Quotes about Morality
You are to be men who will walk humbly with God, who will stand before Him in your God-given manhood, free from impurity, free from all contamination from the sensuality that is corrupting this age. You must be men who will despise all falsity and wickedness, who will dare to be true and brave, holding aloft the blood-stained banner of Prince Emmanuel.
— Ellen White
Principle, right, honesty, should ever be cherished.
— Ellen White
Our standing before God depends, not upon the amount of light we have received, but upon the use we make of what we have.

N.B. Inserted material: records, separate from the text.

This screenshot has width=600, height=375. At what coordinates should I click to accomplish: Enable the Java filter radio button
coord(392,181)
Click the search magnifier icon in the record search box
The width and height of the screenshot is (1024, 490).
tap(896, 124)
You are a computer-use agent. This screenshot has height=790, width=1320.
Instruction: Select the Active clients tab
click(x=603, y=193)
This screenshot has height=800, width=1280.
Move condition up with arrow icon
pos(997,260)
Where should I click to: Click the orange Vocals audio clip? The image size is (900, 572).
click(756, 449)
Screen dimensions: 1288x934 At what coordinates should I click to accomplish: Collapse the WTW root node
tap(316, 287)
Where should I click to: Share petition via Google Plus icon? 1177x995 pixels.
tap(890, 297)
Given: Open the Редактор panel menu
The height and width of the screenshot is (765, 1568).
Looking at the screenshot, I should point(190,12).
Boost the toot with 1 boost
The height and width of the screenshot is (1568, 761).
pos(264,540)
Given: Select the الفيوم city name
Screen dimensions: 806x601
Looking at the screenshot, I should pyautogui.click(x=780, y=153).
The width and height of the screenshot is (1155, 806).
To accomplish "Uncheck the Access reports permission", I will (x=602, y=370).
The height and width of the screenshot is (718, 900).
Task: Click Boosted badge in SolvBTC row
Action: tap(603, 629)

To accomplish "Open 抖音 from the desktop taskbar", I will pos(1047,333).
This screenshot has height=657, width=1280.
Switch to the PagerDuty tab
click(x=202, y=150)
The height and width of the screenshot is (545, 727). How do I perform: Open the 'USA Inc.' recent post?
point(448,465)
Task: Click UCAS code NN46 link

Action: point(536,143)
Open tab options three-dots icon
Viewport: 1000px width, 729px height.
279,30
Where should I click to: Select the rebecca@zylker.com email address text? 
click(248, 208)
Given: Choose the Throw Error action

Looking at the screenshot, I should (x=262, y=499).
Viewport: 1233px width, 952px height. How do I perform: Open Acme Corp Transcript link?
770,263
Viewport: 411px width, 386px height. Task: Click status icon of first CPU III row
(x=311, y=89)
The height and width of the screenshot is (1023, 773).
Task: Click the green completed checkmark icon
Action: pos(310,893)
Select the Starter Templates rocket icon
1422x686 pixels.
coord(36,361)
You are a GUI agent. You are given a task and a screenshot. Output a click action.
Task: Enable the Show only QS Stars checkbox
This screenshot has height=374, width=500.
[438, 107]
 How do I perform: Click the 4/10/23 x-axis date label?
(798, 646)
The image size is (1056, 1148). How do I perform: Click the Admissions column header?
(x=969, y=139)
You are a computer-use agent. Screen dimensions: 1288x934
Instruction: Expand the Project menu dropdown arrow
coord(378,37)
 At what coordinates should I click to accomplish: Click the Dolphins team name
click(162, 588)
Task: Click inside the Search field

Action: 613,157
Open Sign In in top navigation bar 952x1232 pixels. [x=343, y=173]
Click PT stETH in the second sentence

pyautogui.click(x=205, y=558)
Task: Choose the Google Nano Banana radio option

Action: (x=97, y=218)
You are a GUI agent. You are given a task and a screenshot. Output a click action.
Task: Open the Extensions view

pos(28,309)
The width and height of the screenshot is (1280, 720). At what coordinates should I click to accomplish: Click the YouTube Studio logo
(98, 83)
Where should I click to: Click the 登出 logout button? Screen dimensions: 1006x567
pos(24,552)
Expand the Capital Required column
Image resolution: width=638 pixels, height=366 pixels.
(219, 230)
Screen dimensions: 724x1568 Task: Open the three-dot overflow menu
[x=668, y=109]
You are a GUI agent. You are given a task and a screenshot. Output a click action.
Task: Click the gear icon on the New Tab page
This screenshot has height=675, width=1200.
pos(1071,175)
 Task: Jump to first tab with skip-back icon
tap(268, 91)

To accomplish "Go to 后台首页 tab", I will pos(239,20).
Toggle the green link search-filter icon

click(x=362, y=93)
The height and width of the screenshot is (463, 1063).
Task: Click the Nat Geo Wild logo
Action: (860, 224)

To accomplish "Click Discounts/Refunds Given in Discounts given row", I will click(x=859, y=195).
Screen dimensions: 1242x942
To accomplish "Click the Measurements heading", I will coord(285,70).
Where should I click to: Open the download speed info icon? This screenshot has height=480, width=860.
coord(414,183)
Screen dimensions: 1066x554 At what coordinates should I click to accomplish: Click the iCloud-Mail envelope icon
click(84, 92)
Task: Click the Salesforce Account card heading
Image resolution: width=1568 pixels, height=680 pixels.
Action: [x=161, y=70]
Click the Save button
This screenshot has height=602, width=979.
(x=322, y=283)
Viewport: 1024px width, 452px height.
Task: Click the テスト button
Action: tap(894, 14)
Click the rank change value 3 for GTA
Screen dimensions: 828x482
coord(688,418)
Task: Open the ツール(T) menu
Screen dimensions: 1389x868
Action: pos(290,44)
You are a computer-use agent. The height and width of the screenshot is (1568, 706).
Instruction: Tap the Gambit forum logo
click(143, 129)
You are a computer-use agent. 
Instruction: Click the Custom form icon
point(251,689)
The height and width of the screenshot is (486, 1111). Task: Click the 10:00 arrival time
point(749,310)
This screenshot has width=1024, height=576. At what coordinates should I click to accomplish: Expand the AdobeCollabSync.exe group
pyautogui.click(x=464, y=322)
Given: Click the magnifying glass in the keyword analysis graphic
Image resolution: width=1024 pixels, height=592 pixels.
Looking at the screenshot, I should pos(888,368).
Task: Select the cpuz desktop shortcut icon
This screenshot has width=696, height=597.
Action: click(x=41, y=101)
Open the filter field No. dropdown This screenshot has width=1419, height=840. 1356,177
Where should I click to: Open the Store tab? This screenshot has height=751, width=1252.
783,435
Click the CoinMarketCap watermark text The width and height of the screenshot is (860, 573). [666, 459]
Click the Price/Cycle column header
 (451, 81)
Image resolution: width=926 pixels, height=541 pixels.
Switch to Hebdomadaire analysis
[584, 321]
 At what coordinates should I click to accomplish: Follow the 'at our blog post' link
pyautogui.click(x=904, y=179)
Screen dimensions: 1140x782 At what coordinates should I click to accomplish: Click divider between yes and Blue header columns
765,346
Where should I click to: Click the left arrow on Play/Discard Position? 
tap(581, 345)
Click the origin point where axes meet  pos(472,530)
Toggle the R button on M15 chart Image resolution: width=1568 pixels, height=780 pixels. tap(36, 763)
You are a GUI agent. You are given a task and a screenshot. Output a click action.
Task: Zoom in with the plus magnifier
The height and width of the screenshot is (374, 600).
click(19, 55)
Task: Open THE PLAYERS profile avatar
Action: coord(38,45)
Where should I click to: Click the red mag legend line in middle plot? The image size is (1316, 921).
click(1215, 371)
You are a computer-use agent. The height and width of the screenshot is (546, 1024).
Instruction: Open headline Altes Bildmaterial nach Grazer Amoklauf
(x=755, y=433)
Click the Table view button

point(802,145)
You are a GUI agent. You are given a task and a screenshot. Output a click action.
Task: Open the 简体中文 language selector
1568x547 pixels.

Thus even the heathen who choose the right as far as they can distinguish it are in a more favorable condition than are those who have had great light, and profess to serve God, but who disregard the light, and by their daily life contradict their profession.
— Ellen White
The greatest want of the world is the want of men-men who will not be bought or sold; men who in their inmost souls are true and honest; men who do not fear to call sin by its right name; men whose conscience is as true to duty as the needle to the pole; men who will stand for the right though the heavens fall.
— Ellen White
The getting of treasures by a lying tongue is a vanity tossed to and fro of them that seek death.
— Ellen White
The lessons of the Bible have a moral and religious influence on the character, as they are brought into the practical life.
— Ellen White
As we deal with our fellow men in petty dishonesty or in more daring fraud, so will we deal with God.
— Ellen White
They delighted in destroying the life of animals; and the use of flesh for food rendered them still more cruel and bloodthirsty, until they came to regard human life with astonishing indifference.
— Ellen White
The law of God is not made the rule of life. The children, as they make homes of their own, feel under no obligation to teach their children what they themselves have never been taught.
— Ellen White
Bad habits are more easily formed than good habits, and the bad habits are given up with more difficulty. The natural depravity of the heart accounts for this well-known fact—that it takes far less labor to demoralize the youth, to corrupt their ideas of moral and religious character, than to engraft upon their character the enduring, pure, and uncorrupted habits of righteousness and truth.
— Ellen White
it is good for a man to do right, and to leave happiness to take care of itself...
— Ellen Glasgow
When my friend Matilda lay dying of Lou Gehrig's disease, she said that she had been prepared all of her life to choose between good and evil. What no one had prepared her for, she lamented, was to choose between the good, the better, and the best—and yet this capacity turned out to be the one she most needed as she watched the sands of her life run out.